Bon. Petite, avec les premiers cours d’histoire, j’ai commencé à avoir super peur de la guerre. A 8 ans, je demandais régulièrement à mes parents : « Mais vous êtes sûrs qu’il n’y aura pas la guerre ? » Je leur disais que moi j’avais trop peur de la guerre et que je ne supporterais pas de vivre avec. Mes parents me disaient : « Mais non rassure-toi, il n’y aura plus jamais la guerre. Ce sont des erreurs du passé. Maintenant les adultes ont compris. »
Ouf. C’était bon pour moi. J’ai donc grandi avec l’idée que je ne vivrais jamais la guerre. Même il y a quelques semaines de cela, je me disais que ouf je mourrais sans avoir connu la guerre, que j’étais chanceuse, parce que je sais bien qu’à certains endroits du globe il y a la guerre. Même sous le nez des enfants.
Ça, c’était hier.
Puis il y a eu « la guerre » d’Emmanuel Macron. Des gens étaient pas contents avec le mot « guerre ». C’est vrai qu’aujourd’hui c’est pas vraiment la même guerre que celle qui me faisait peur quand j’étais petite. A l’époque j’avais peur du mal que se faisaient les gens entre eux, de la peine causée par la mort, du gâchis. Bon en fait donc, aujourd’hui c’est un peu la guerre aussi.
Je suis allée voir la définition du mot « guerre » dans le Littré. C’est le sens 11, dit figuré, qui dit que la guerre c’est : « Toute espèce de débat, de démêlé, de lutte. » Bon alors oui aujourd’hui, c’est la guerre aussi.
Hier, vraiment hier, alors que j’essayais de me distraire avec mon smartphone d’adulte pour m’endormir, je suis tombée sur ces mots de l’Organisation Mondiale de la Santé : « Le 30 janvier, nous déclarons l’état d’urgence le plus élevé pour le COVID19. Le 30 janvier, il y avait seulement 82 cas en dehors de Chine. Pas de cas en Amérique Latine. Pas de cas en Afrique. Seulement 10 cas en Europe. »

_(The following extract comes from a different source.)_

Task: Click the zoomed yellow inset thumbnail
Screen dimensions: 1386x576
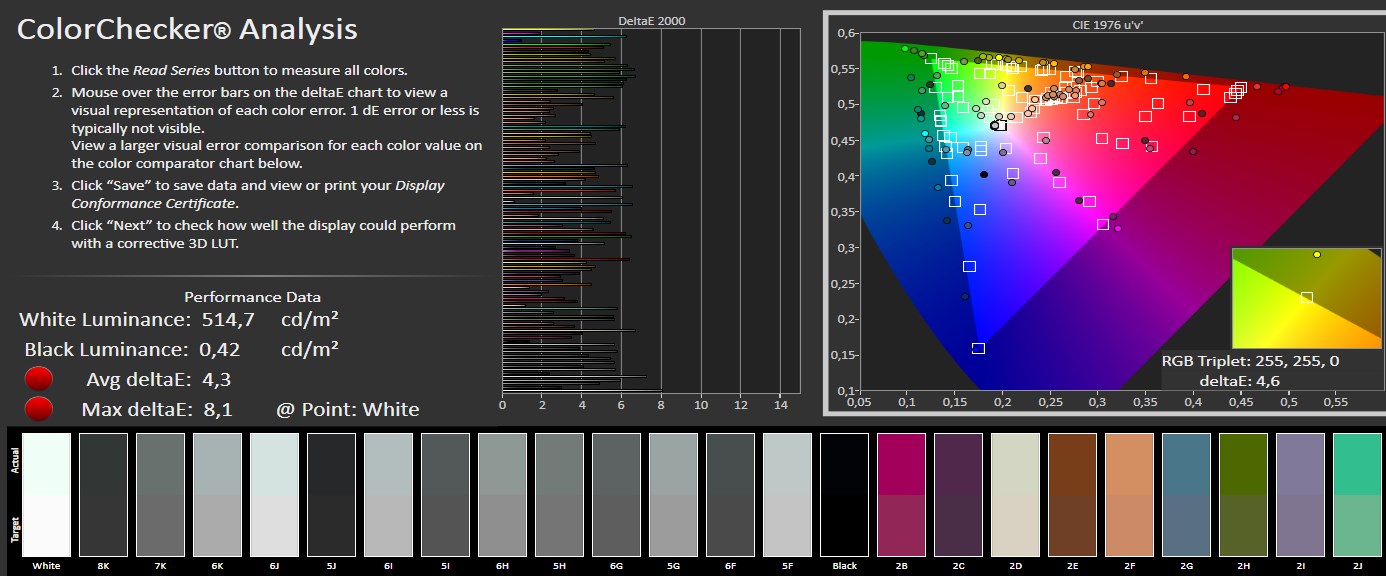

Le 30 janvier 2020, c’était hier.
Alors que le 24 octobre 1945 donnait naissance à l’Organisation des Nations Unies, la même année que l’armistice, pour un « plus jamais ça », alors qu’avril 1948 donnait naissance à l’Organisation Mondiale de la Santé, agence spécialisée de l’ONU pour la santé publique, le monde d’avril 2020 est en guerre.
Alors que le 30 janvier, « seulement 10 cas en Europe ».
Aujourd’hui, la France retient son souffle devant un Premier Ministre, pour l’écouter parler d’une guerre que des adultes comme lui ont laissé s’installer, malgré les mises en gardes répétées des instances de paix.
Aujourd’hui 211 000 décès dans le monde. Hier, « 10 cas en Europe ». Demain, combien ?
Et moi de repenser à l’enfant à qui on avait promis : « Il n’y aura plus jamais de guerre, les adultes ont compris ».
L’enfant de 8 ans est toujours là ; comme si c’était hier.